The figures, released in response to a parliamentary question from MP Sarah Dyke, offer one of the clearest snapshots to date of how MoD contract spend is distributed between domestic and overseas suppliers. The remaining 450 contracts, representing 11% of the total, were awarded to firms based outside the UK.
Volume vs. Value: An Important Distinction
While the headline figures will be welcomed by UK industry, they tell only part of the story. The 89% domestic share relates to the number of contracts awarded — not their combined value. Earlier data has indicated that non-UK firms have tended to secure higher-value individual contracts, meaning their share of total spend may be proportionally greater than their 11% slice of contract volume suggests.
For UK SMEs and regional suppliers in particular, this distinction matters. Winning a larger number of smaller contracts is positive, but the defence industry’s most significant revenue and growth opportunities typically lie in the larger, more complex programmes — areas where overseas primes with established capability and long-standing MoD relationships have historically held an advantage.
The Broader Policy Direction
The data sits within a wider government push to increase the share of defence spending that flows to UK-based businesses. The Defence Industrial Strategy, published earlier this year, set out a clear ambition to build a more resilient, sovereign industrial base – with domestic procurement, supply chain development and regional economic impact all identified as priorities.

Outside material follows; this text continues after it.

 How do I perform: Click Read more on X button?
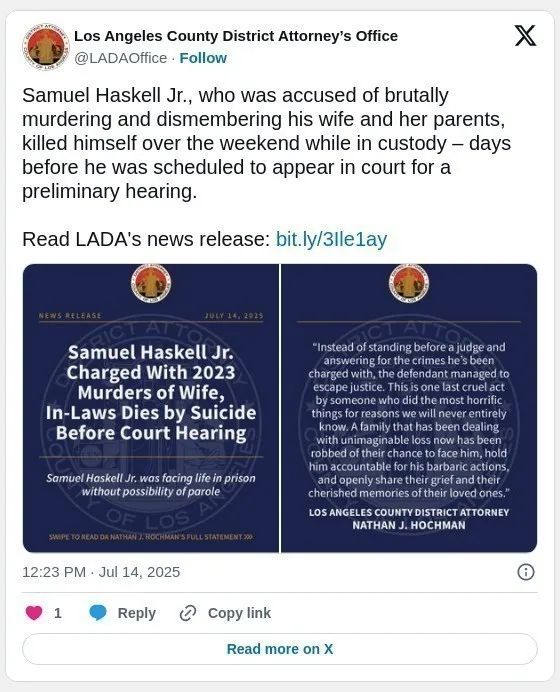click(280, 649)
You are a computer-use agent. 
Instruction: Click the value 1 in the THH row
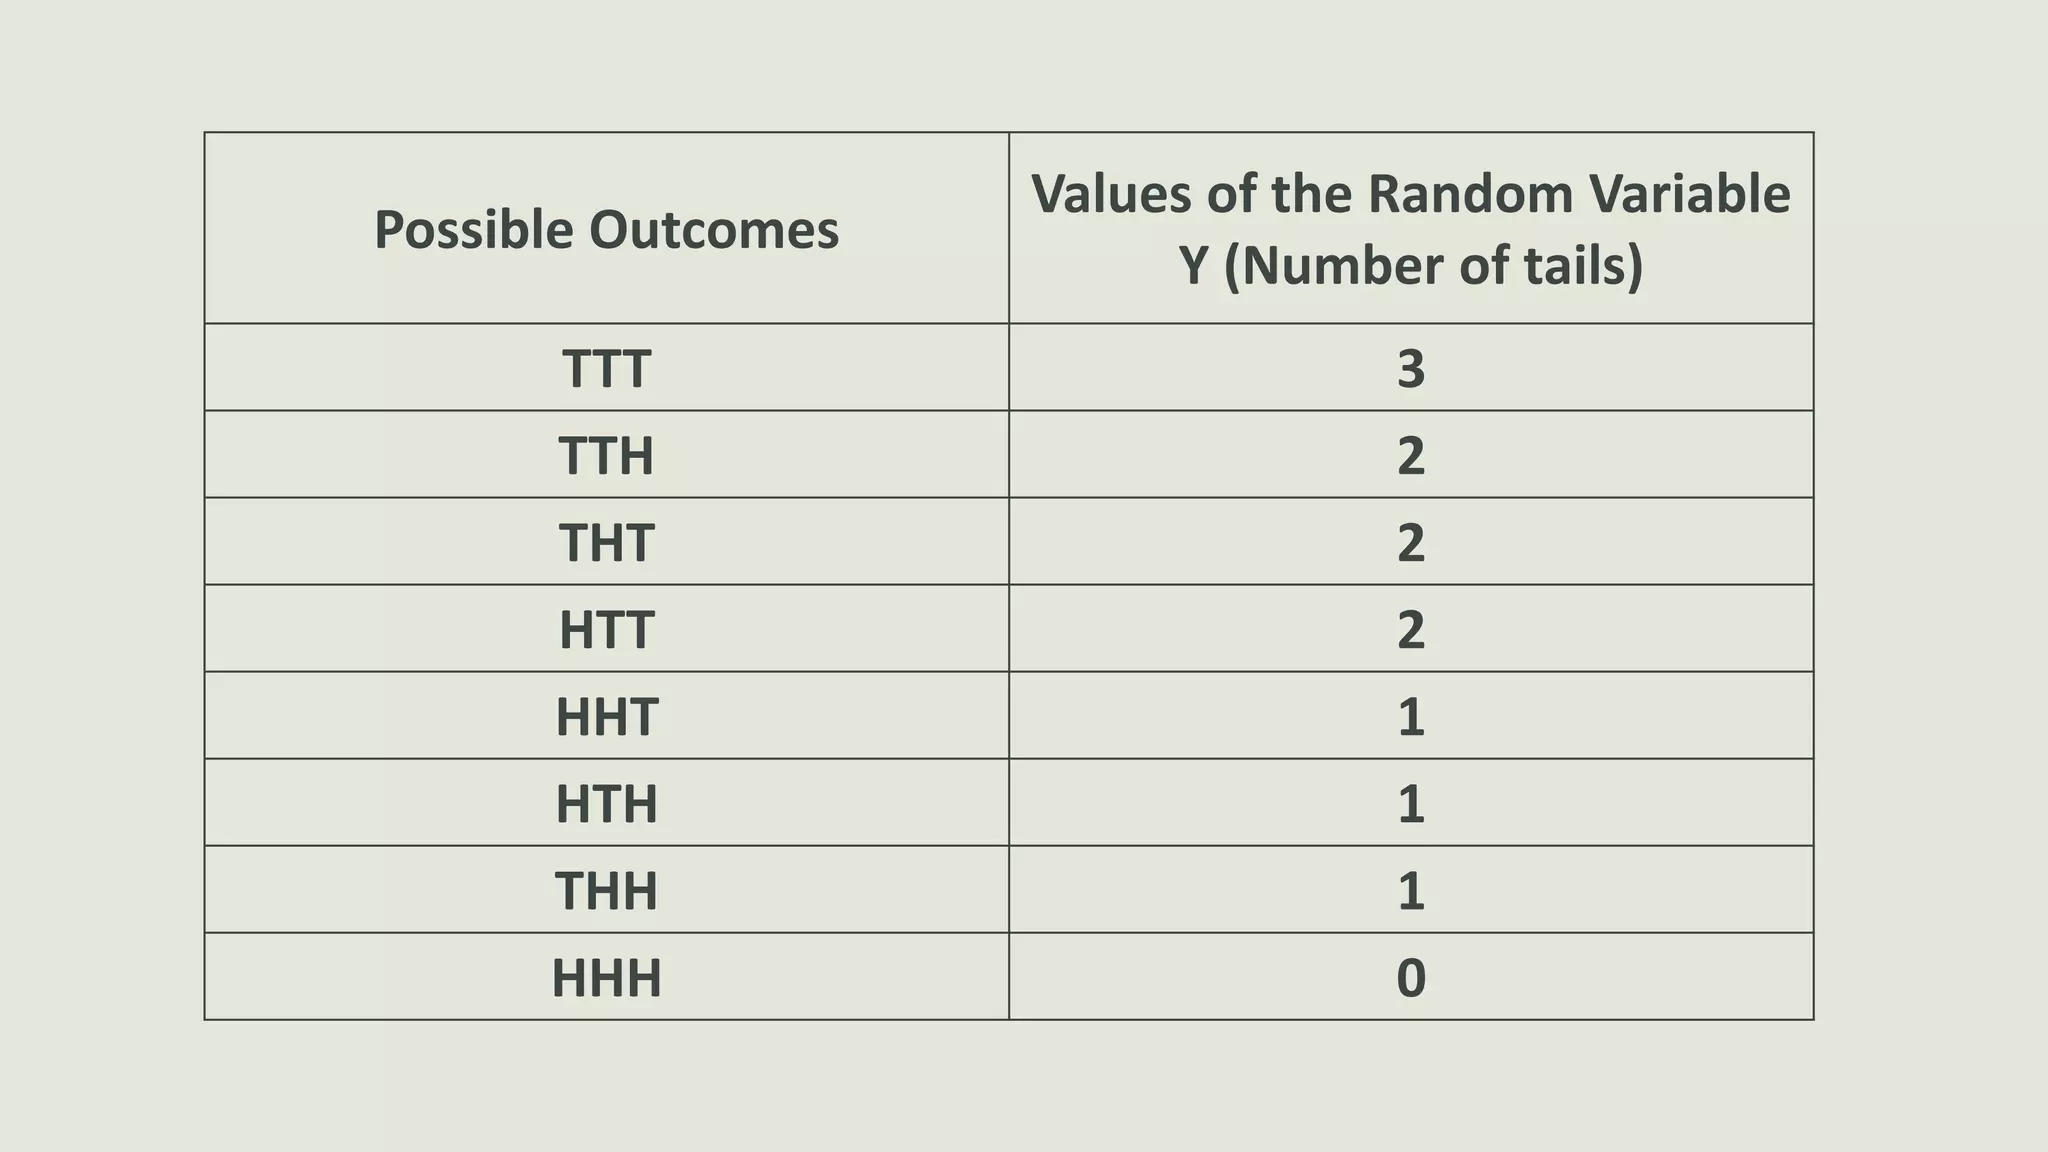(x=1411, y=889)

Minister Pollard’s confirmation of these figures signals that the government is tracking domestic contract distribution closely, and that transparency around procurement outcomes is likely to increase as the strategy beds in.
For suppliers actively pursuing MoD business, the picture is broadly encouraging – but understanding where the higher-value opportunities sit, and how to compete for them, remains the critical challenge.